§ Assigned task
Exactly as they appear below, repeat the lines from the one with "Click the TradingView logo" through the one with "Screen dimensions: 1184x893", and no others.

§ Records shown
++++++
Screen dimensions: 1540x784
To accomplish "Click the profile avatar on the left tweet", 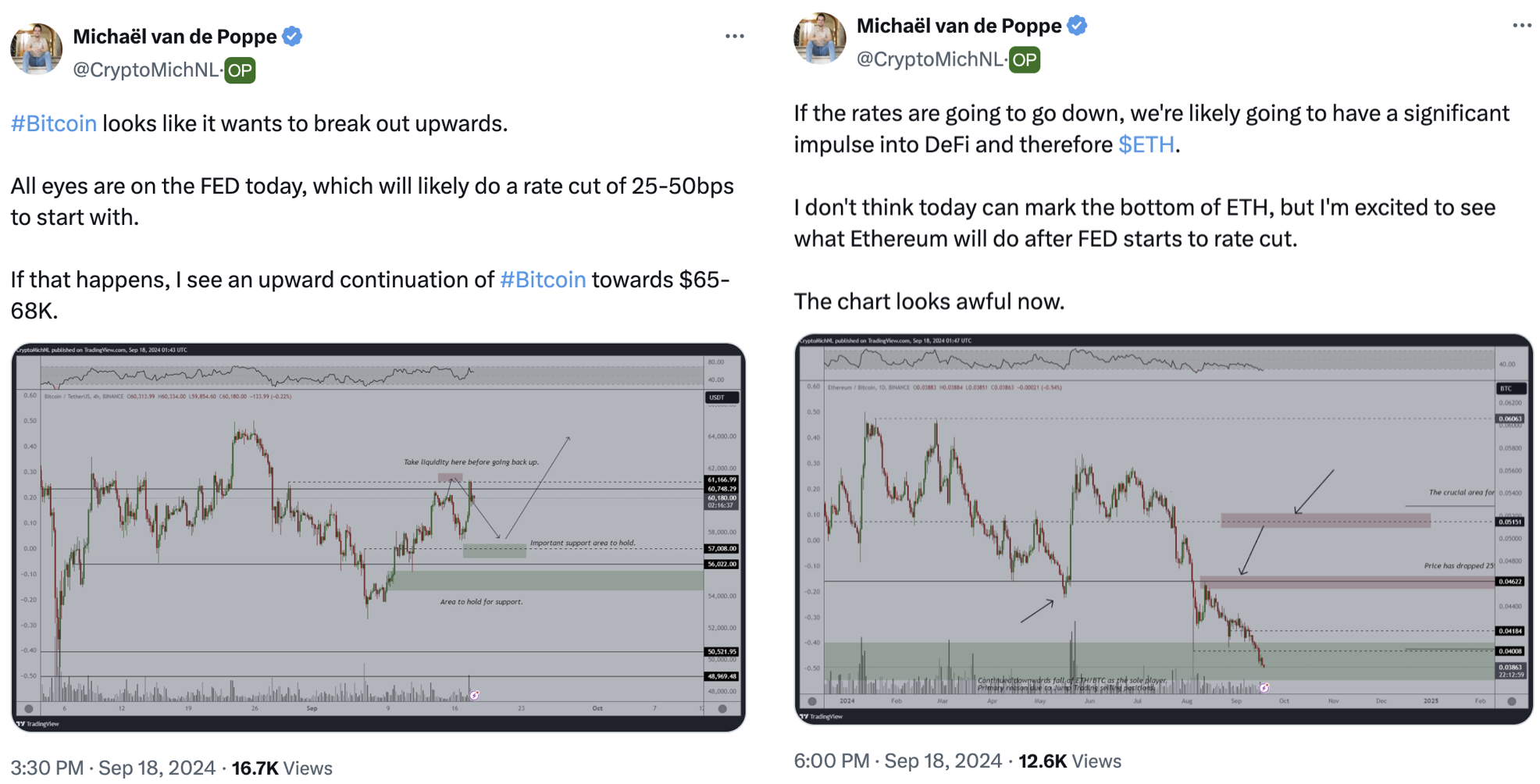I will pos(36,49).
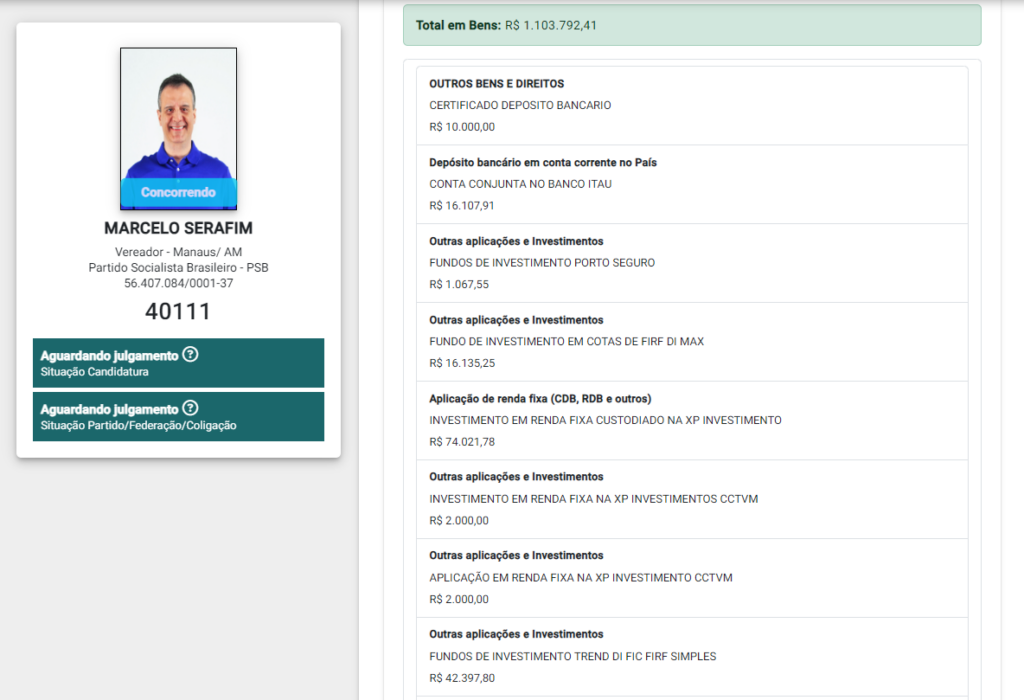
++++++
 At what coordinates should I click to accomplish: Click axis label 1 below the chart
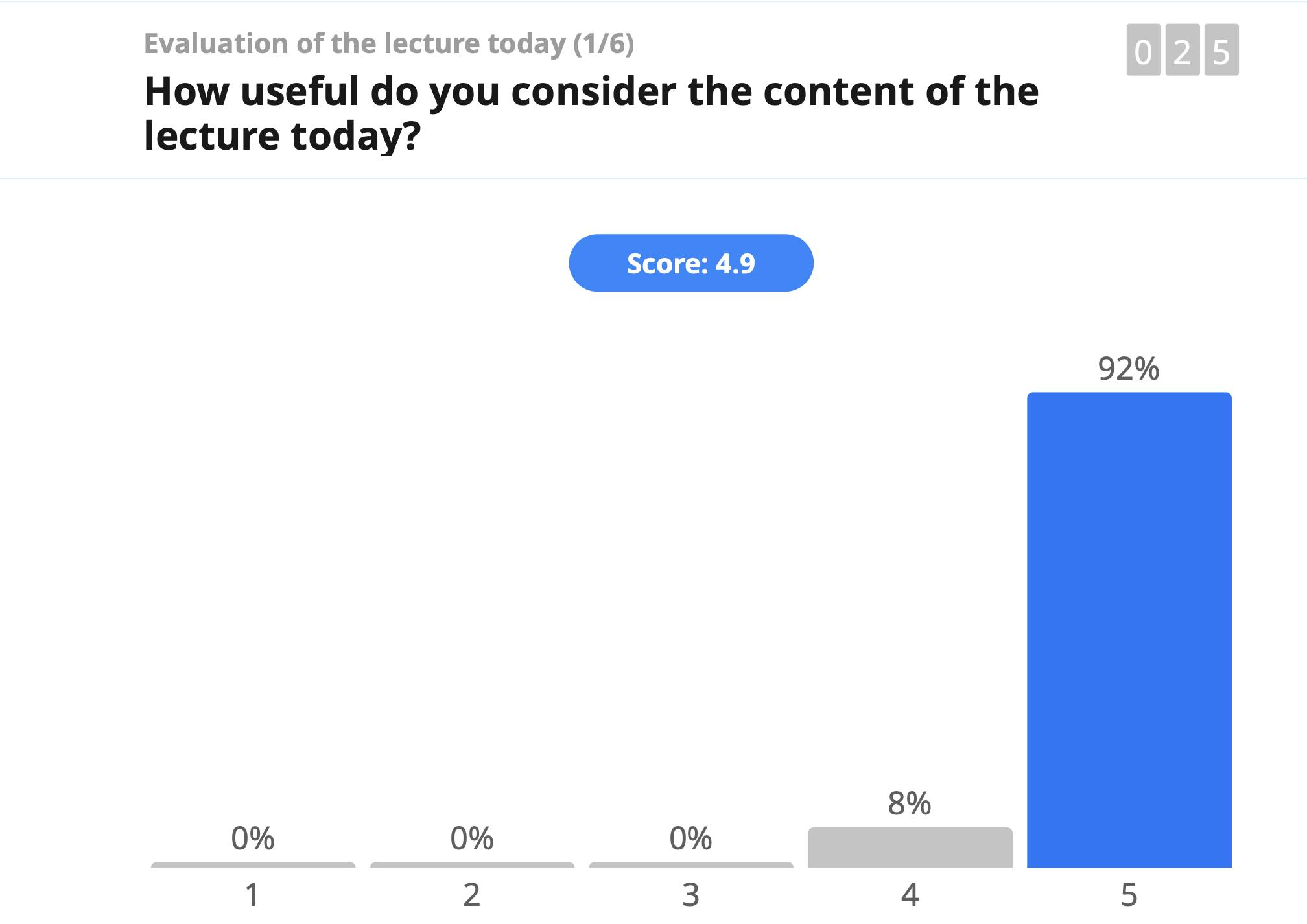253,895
++++++
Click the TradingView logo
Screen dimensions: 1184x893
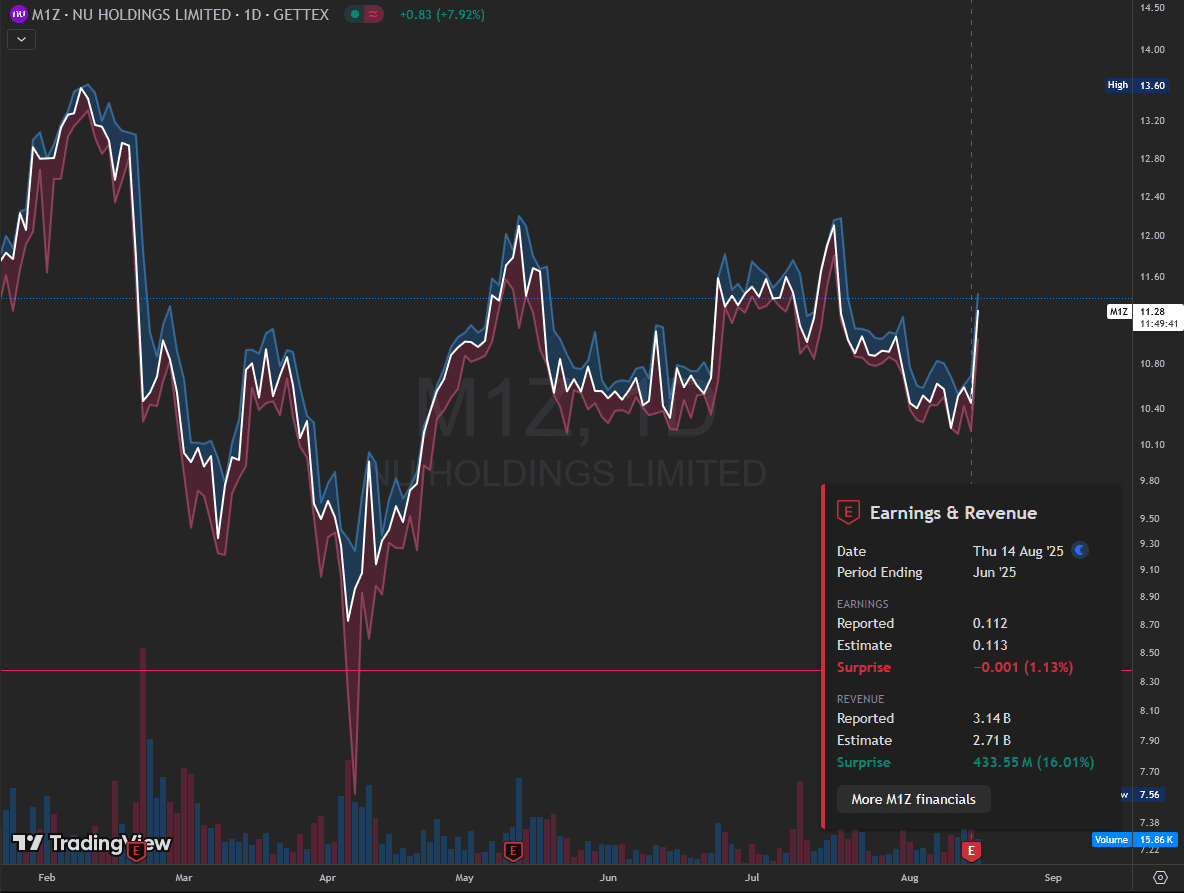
++++++
§ Response to the task
Click the TradingView logo
Screen dimensions: 1184x893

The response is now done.